■ Texto de origem
O Big Data representa uma das principais mudanças de paradigma dos tempos modernos do setor elétrico – pelas oportunidades, mas também pelos desafios associados. Apesar de ser um conceito do conhecimento da maioria no setor, ainda poucas empresas estão alavancando todo o seu potencial, principalmente porque a maior parte ainda associa apenas Big Data à instalação de grandes sistemas de sensoriamento e aquisição de dados (ex.: medidores inteligentes). A experiência de outros setores mais avançados no tema, como por exemplo varejo e telecom, poderão ser ótimas referências para troca de melhores práticas e aceleração da captura dos benefícios, com a utilização da imensa quantidade de dados já existente nas empresas. Porém, a sua customização e implementação com sucesso ao setor elétrico exigirá toda uma transformação da atual empresa tradicional, que envolverá mudanças estratégicas, de processos, de sistemas, organizacionais e culturais.
Os benefícios para as empresas do setor elétrico são expressivos e de múltiplas naturezas, sendo de destacar a melhoria de eficiência, da receita, da confiabilidade e segurança da rede, da satisfação do consumidor e até mesmo de entrada em novos negócios. Da nossa experiência em projetos de Big Data, os ganhos potenciais poderão ser superiores a 25%-35%, tanto em ambientes mais competitivos como também em mercados mais regulados, algo que não pode ser ignorado no atual contexto do setor e do país.

■ Registros de dados

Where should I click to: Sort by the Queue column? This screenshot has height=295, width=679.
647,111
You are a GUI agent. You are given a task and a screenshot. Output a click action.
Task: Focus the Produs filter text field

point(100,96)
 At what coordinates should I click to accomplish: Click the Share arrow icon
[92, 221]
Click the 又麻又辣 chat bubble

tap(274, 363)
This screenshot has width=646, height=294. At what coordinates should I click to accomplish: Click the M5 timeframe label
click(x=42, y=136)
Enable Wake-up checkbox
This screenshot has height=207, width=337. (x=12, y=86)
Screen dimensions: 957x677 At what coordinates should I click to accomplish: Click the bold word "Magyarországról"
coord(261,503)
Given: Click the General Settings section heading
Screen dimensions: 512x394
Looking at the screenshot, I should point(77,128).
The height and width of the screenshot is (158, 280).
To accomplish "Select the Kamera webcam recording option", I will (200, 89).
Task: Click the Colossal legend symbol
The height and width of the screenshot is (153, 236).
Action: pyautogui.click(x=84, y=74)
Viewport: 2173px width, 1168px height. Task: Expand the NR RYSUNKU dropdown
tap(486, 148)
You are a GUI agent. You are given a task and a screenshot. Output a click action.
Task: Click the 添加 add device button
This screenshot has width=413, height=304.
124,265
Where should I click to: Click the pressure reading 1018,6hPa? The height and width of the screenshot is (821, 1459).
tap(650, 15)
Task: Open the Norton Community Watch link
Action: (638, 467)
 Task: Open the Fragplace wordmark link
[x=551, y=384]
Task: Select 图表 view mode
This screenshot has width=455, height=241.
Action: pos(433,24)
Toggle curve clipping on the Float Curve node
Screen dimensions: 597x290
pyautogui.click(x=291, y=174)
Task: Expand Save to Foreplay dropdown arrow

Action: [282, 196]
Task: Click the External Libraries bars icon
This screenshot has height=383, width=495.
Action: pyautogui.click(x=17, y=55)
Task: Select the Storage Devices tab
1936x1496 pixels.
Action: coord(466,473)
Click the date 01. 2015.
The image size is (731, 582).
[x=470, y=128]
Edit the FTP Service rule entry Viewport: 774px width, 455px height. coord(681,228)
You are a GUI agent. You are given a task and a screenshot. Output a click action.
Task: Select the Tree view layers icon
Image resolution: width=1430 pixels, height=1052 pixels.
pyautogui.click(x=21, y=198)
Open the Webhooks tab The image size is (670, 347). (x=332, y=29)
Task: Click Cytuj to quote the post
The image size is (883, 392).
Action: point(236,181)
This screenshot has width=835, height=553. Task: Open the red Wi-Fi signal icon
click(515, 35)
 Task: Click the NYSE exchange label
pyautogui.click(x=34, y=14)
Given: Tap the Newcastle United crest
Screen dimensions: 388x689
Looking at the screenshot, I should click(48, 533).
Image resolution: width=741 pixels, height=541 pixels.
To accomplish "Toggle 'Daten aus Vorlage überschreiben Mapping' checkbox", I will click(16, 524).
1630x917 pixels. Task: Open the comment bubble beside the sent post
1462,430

■ Requisitos
(a) Segundo o texto de origem, quais setores mais avançados em Big Data são citados como possíveis referências para o setor elétrico?
(b) Por favor, reescreva o trecho do texto de origem que vai de "Os benefícios para" até "setor e do país.", trocando "expressivos" por "significativos".

■ Resultados do exercício
(a) Varejo e telecom.

(b)
Os benefícios para as empresas do setor elétrico são significativos e de múltiplas naturezas, sendo de destacar a melhoria de eficiência, da receita, da confiabilidade e segurança da rede, da satisfação do consumidor e até mesmo de entrada em novos negócios. Da nossa experiência em projetos de Big Data, os ganhos potenciais poderão ser superiores a 25%-35%, tanto em ambientes mais competitivos como também em mercados mais regulados, algo que não pode ser ignorado no atual contexto do setor e do país.